» Excerpted text
▬▬▬▬▬▬

Is Harry Potter and the Philosopher’s Stone a Christmas film? From the winter wonderland of Hogsmeade (albeit featuring in a later film) to the cosy firesides of Hogwarts itself, there are certainly strong arguments to be made. In fact, one of the most memorable moments from the first film is the castle’s transformation into a Christmas extravaganza and Ron receiving a monogrammed jumper. Oh, and Harry receiving a uniquely powerful magical artefact, the privileged so-and-so.

But even though Christmas really does happen in Harry Potter and the Philosopher’s Stone (2001), you’d be hard-pressed to argue it’s a Christmas film overall. Not only is the franchise its own beast, but there are far more memorable moments than the Christmassy parts. After all, who could forget the troll – the troll! – in the dungeon? The first Harry Potter film just can’t be called a Christmas film – we thought you ought to know.

It’s A Wonderful Life

Maybe it’s ambitious to disqualify what many see as the greatest Christmas film of all time from the festive rankings – but hear us out! It’s a Wonderful Life (1946) is a bonafide Frank Capra classic, and follows the downtrodden George Bailey, whose near-suicide summons his guardian angel. Proving that Bailey has in fact made the world a much better place, the angel gains his wings and the credits roll. It’s a heartwarming story of how each human life has value but the trouble is, it doesn’t have much to do with Christmas

Sure, George Bailey contemplates suicide on Christmas Eve, and the idea of an angel coming down from heaven fits with the classic nativity story, but otherwise, the plot of It’s a Wonderful Life is far more concerned with the life of one man and the fate of a local building society. You wouldn’t go see a random man at Nationwide and tell him he’s God’s gift to Christmas, would you?

Mean Girls

Mean Girls sees Cady Heron, played by Lindsey Lohan, transfer to a toxic high school with several competing social factions. It covers the full school year, which naturally includes Christmas. Mean Girls does feature Damian dressing up as Santa Claus, and a relatively risqué rendition of Jingle Bell Rock, both of which form the cornerstone of arguing that this is a Christmas film. But, beware, as not all is as it seems.

It’s been argued that Mean Girls is the perfect film for fooling others into thinking that it’s Christmassy. “The aim is to trick your loved ones into watching a movie that has Christmas in it but is not too Christmassy at all,” reads a Metro article. The audacity of this argument is really something else: their supporting argument is that Christmas is listed as a genre on the official soundtrack. Stop trying to make a Mean Girls Christmas happen!

Eyes Wide Shut

The only Kubrick film to feature Christmas in any prominent way is his final work, Eyes Wide Shut (1999). Focusing on the marital discord of a couple, played by then-couple Nicole Kidman and Tom Cruise, the film involves the infiltration of a secret society for a masked orgy. Importantly, the film is set at Christmastime, and this was a deliberate decision by Kubrick: the short story on which the film is based takes place during Mardi Gras, but Kubrick chose Christmas because of its sense of rejuvenation.

▬▬▬▬▬▬

» Recorded information

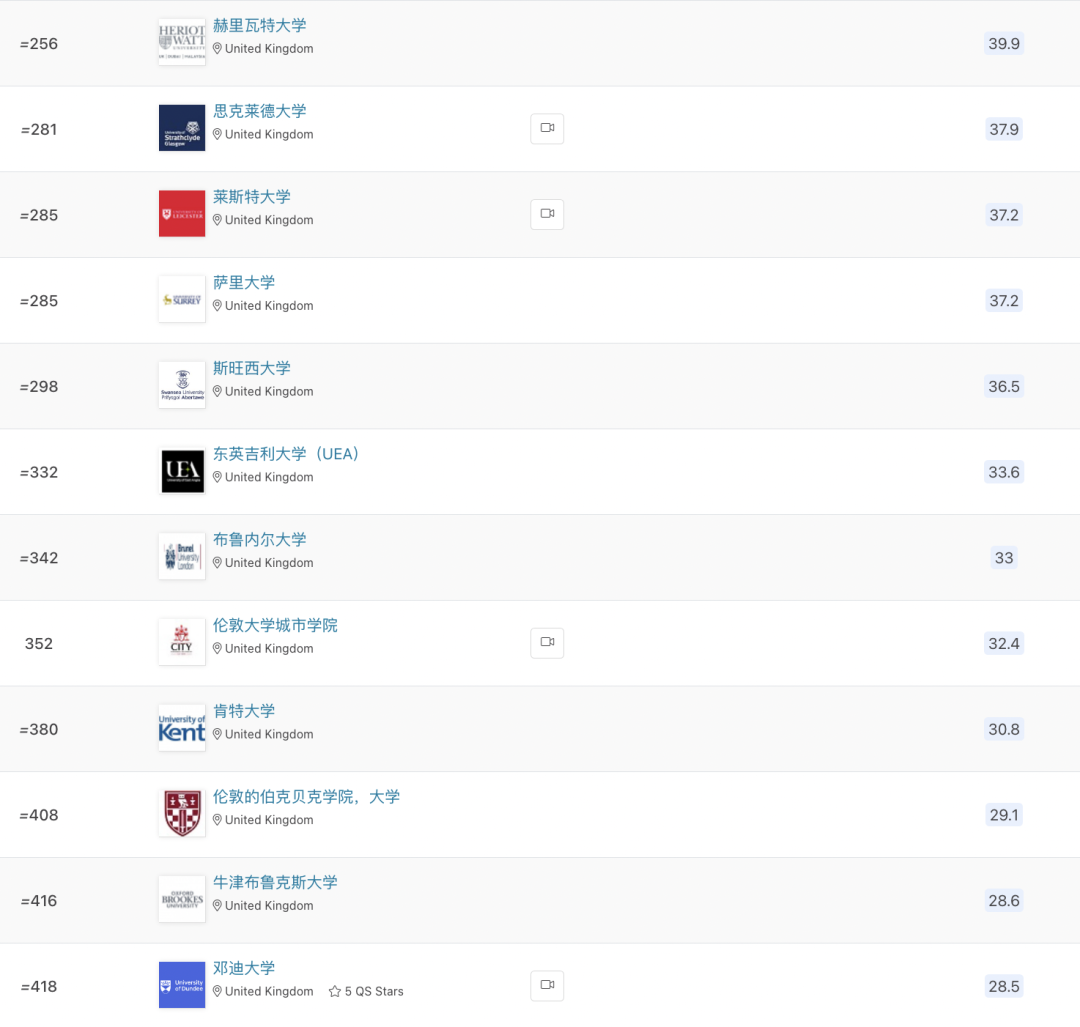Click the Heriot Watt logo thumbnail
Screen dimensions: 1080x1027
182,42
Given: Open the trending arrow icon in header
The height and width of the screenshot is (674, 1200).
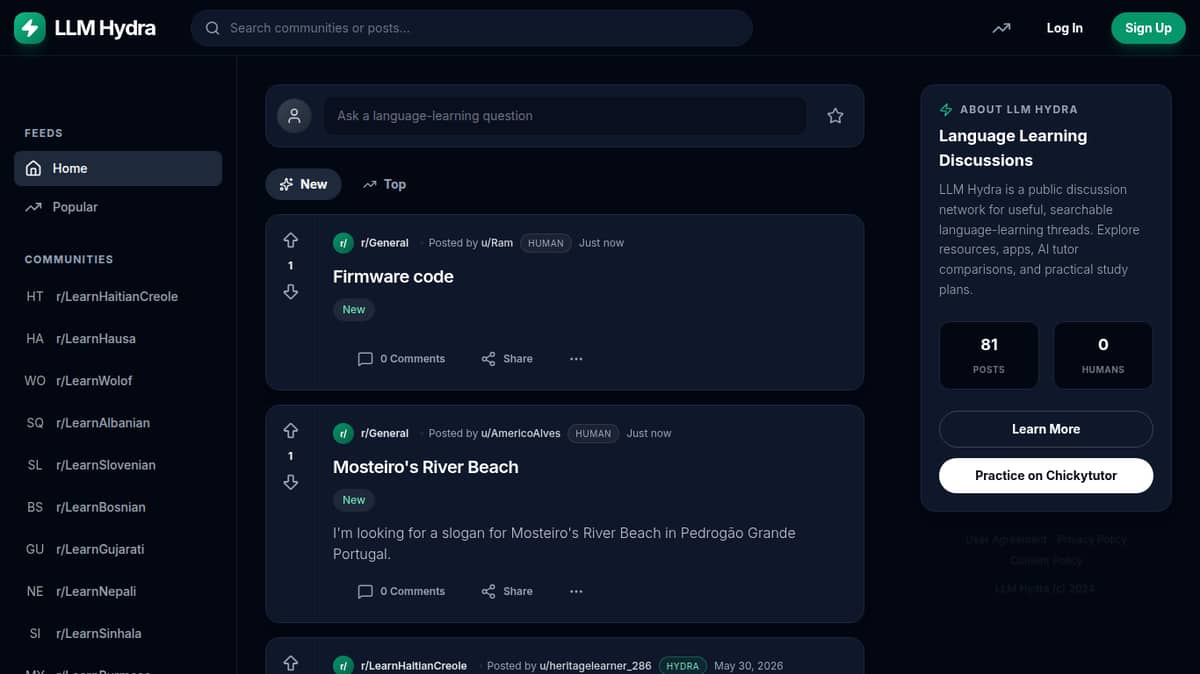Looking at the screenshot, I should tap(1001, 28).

▬▬▬▬▬▬

» Brief A
Name every film that the text about Christmas films discusses in its own section.
» Brief B
Using the text about Christmas films, say yes or no to each statement and quote the words that settle it: (i) Kubrick set Eyes Wide Shut at Christmas even though the story it is based on takes place during Mardi Gras. (ii) In Mean Girls, Cady Heron dresses up as Santa Claus. (iii) George Bailey contemplates suicide on New Year's Eve.
» Brief C
Pick up the text about Christmas films after its last sentence and keep writing.
The data above has nothing to do with the work here.

» Reply A
Harry Potter and the Philosopher's Stone
It's a Wonderful Life
Mean Girls
Eyes Wide Shut

» Reply B
(i) Yes: "the short story on which the film is based takes place during Mardi Gras, but Kubrick chose Christmas because of its sense of rejuvenation."
(ii) No: "Mean Girls does feature Damian dressing up as Santa Claus"
(iii) No: "George Bailey contemplates suicide on Christmas Eve"

» Reply C
So if the film is set at Christmas, and it’s far from coincidental, and actually fits with the themes of the film, doesn’t that make it a Christmas film? Well, not quite. The Christmas setting is included as a foil. Compared to the purity of Christmas, its innocent joy, the virgin birth, and so on, the events of Eyes Wide Shut are positively Satanic. It would be like setting fire to your local nativity scene and flipping off any low-flying aircraft, then claiming you were just celebrating Christmas.

Edward Scissorhands

Yet another collaboration between Tim Burton and Danny Elfman to make the list, Edward Scissorhands (1990) is a favourite of both the director and the composer. But for those insisting that this is a Christmas film: cut it out. Johnny Depp stars as the eponymous artificial man, an unfinished creation who’s adopted scissors for hands – festive, right?

The basis for Edward Scissorhands being considered a Christmas film is mostly down to Edward’s creation of an ice sculpture modelled on Winona Ryder’s Kim Boggs. With each snip of his scissors, he casts some ice into the air, and it begins to snow. But, come on now, you can’t say that’s something’s a Christmas film just because there’s snow! You wouldn’t call Snowpiercer (2013) a Christmas film, would you? Please stop.

Jaws: The Revenge

The fourth Jaws film, The Revenge (1987) is the most notorious of the big shark films, probably most famous nowadays for the (slightly edited) Michael Caine quote: “I have never seen it, but by all accounts it is terrible. However, I have seen the house that it built, and it is terrific.” Completed in only nine months, Jaws: The Revenge sees a widowed Ellen Brody face off against, you guessed it, a rather large shark.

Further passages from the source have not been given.